Short task 1:
Answer these questions from the interview about the carnival-themed mystery novels:
(a) Where did Chris ride the Tilt a Whirl this summer?
(b) What did Chris start with before anything else when writing the first novel?
(c) Who is the character John Ceepak based on?
Short task 2: From the interview about the carnival-themed mystery novels, copy word for word the passage that opens with the words "I remember loving" and closes with "and memorable ride.".
Short task 3: Pick up the interview about the carnival-themed mystery novels and keep writing it from its final sentence onward.

--- START Page extract ---

Chris, your mystery novels, Tilt a Whirl, Mad Mouse (and soon Whack a Mole) have a carnival theme. Did you love carnivals as a kid?
I remember loving roller coasters as a kid. We’d go to Six Flags and ride the rickety wooden coaster a hundred times in a row. I still love riding rides. Did the TILT A WHIRL this summer down the Jersey Shore at Playland in Beach Haven. My riding partner, the 10-year-old Meghan Morkal-Williams, is now hooked. I chose the titles for this series because I wanted, in the writing, to catch that particular sensation a good thrill ride gives you: giddy and giggling one second, screaming in terror the next. In the Ceepak mysteries, I try to mix laughs and thrills to give my riders an exciting and memorable ride.
Tilt a Whirl was very well received, and you’ve been nominated for an Anthony. How did you come up with the idea for this book and for your detective John Ceepak?
I have been thrilled (talk about a thrilling ride!) with the reaction to my first novel. I actually started with the title before anything else. A snippet of Bruce Springsteen’s “FOURTH OF JULY ASBURY PARK” kept rolling around in my head:
And you know that tilt-a-whirl down on the south beach drag
I got on it last night and my shirt got caught
And that Joey kept me spinnin' I didn't think I'd ever get off
Next came the character of John Ceepak. My attempt was to fashion a fresh protagonist. Not a noir, bitter and hardboiled drunk. In fact, I created a man who was almost the exact opposite. A by-the-book Boy Scout with a rigid moral code. Ceepak is based on soldiers and fire fighter friends. Guys who try to do what is right, no matter what the consequences, no matter how poorly led. I wanted to keep Ceepak spinning, to throw him through so many twists and turns he wouldn’t know which way was up. He would need his code to climb off this particular TILT A WHIRL with his soul intact.

--- END Page extract ---
--- START Items ---

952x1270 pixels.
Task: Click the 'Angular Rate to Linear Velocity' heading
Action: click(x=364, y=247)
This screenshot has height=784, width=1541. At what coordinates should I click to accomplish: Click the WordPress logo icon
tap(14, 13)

--- END Items ---
--- START Items ---

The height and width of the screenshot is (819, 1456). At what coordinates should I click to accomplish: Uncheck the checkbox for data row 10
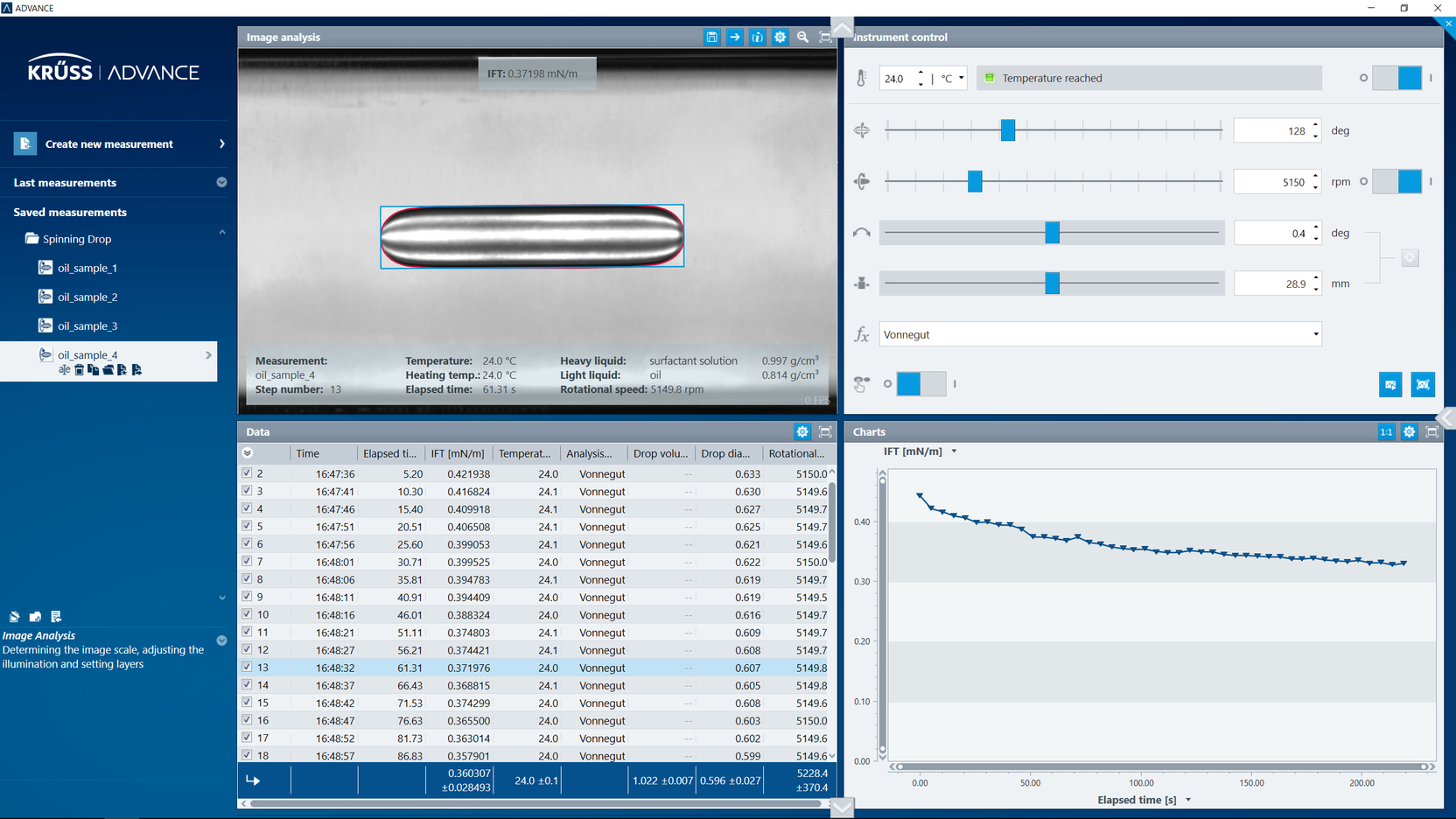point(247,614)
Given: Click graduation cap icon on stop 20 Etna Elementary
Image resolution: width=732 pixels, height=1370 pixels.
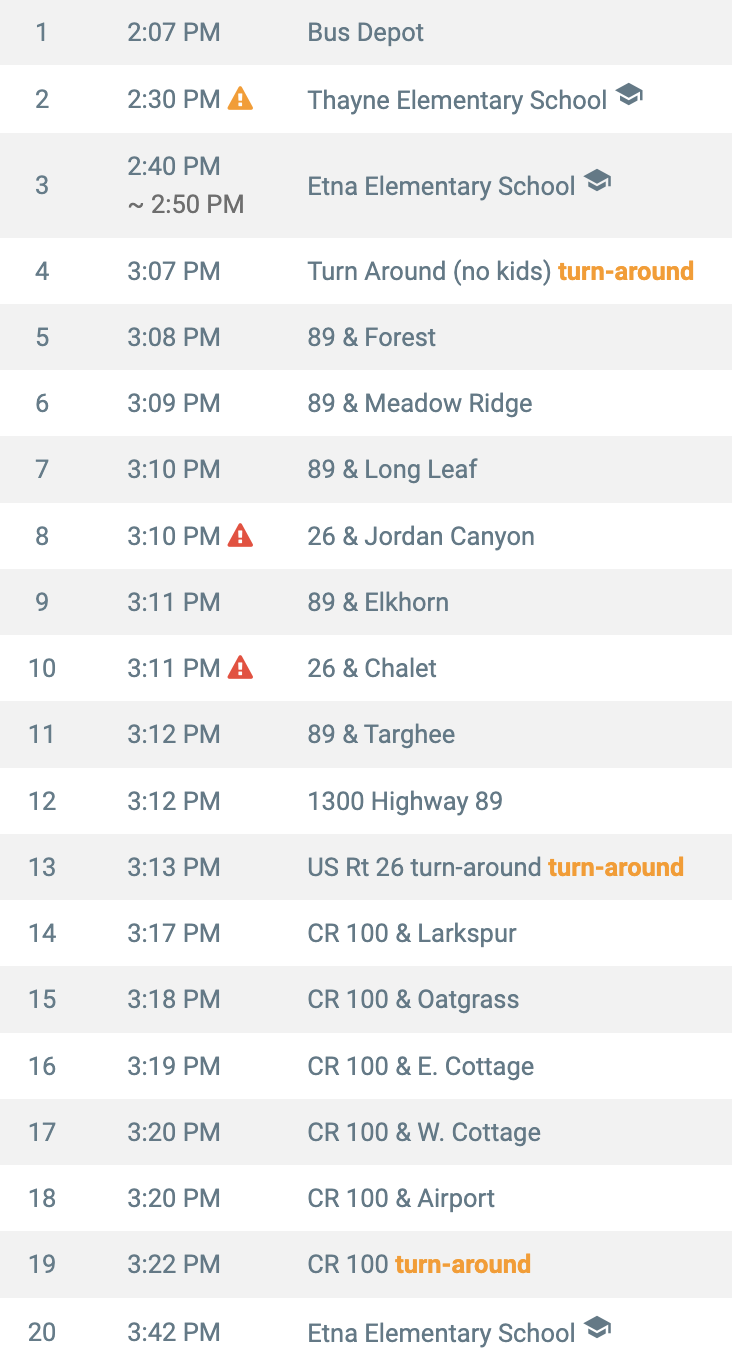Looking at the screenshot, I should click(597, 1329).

--- END Items ---
--- START Items ---

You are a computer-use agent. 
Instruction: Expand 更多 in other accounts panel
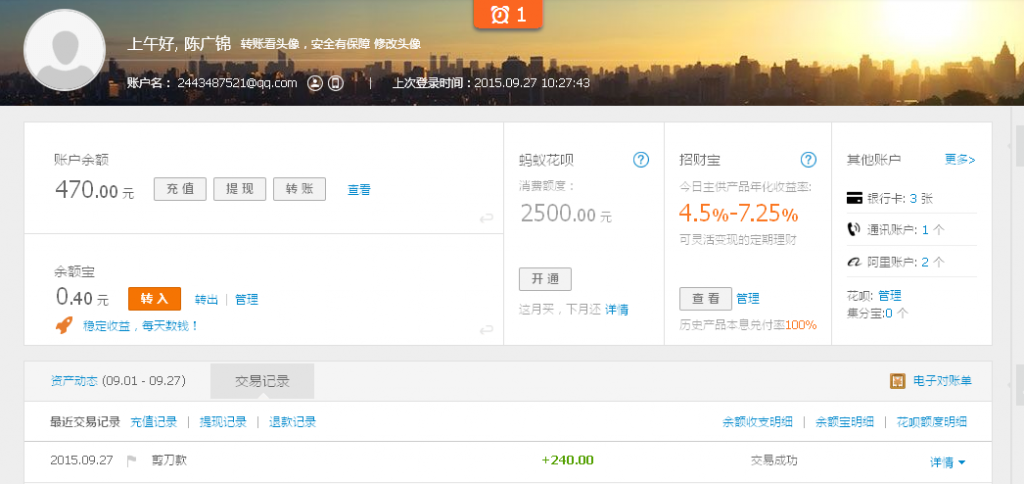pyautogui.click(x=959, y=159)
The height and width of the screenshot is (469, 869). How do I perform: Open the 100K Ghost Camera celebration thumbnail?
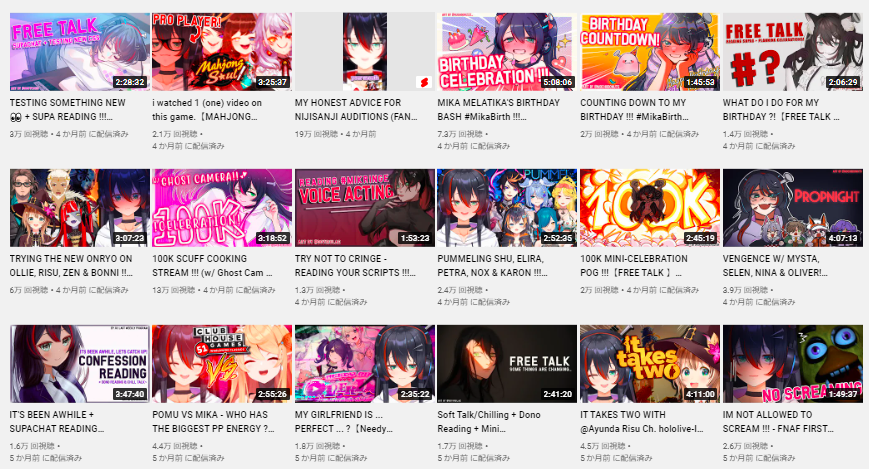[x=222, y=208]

--- END Items ---

Task response 1:
(a) At Playland in Beach Haven, down the Jersey Shore.
(b) The title.
(c) Soldiers and fire fighter friends.

Task response 2:
I remember loving roller coasters as a kid. We’d go to Six Flags and ride the rickety wooden coaster a hundred times in a row. I still love riding rides. Did the TILT A WHIRL this summer down the Jersey Shore at Playland in Beach Haven. My riding partner, the 10-year-old Meghan Morkal-Williams, is now hooked. I chose the titles for this series because I wanted, in the writing, to catch that particular sensation a good thrill ride gives you: giddy and giggling one second, screaming in terror the next. In the Ceepak mysteries, I try to mix laughs and thrills to give my riders an exciting and memorable ride.

Task response 3:
Very well-worded. Tilt a Whirl was one of the best mysteries of 2005, according to “The Christian Science Monitor, The Detroit Free Press, The South Florida Sun Sentinel, BookBitch.com, and of course, Chris's Mother.” Well, first of all, is your mother a pretty good sounding board when it comes to your writing? And how did it feel to get all that love from the critics?
Interesting. I wouldn’t let my mother read anything until right before the book was published. Somebody once said “write like your parents are dead.” In other words, even a grown up (according to my driver’s license) will censor himself to make sure you’re not making mommy mad. When she finally did read TILT A WHIRL (when I finally gave her a copy of the manuscript) she devoured it in one night. Loved it. I apologized for the smattering of dirty language. She said, “that’s how people talk these days, you had to do it.” That’s why I love my mom.
As far as the critics, I was honored and terrified. Because I knew the Ceepak books would be a series. What if they loved the first book and hated the second? This is where the writer’s mind goes. We are nothing if not insecure. So, all that praise simply means you have further to tumble when the second book comes out. Fortunately, MAD MOUSE received even BETTER REVIEWS! Critics loved seeing the growth in the characters between the two stories. Now I’m worried about WHACK A MOLE…
You were once in the same improvisational comedy troupe as Bruce Willis. Who was funnier, you or Bruce?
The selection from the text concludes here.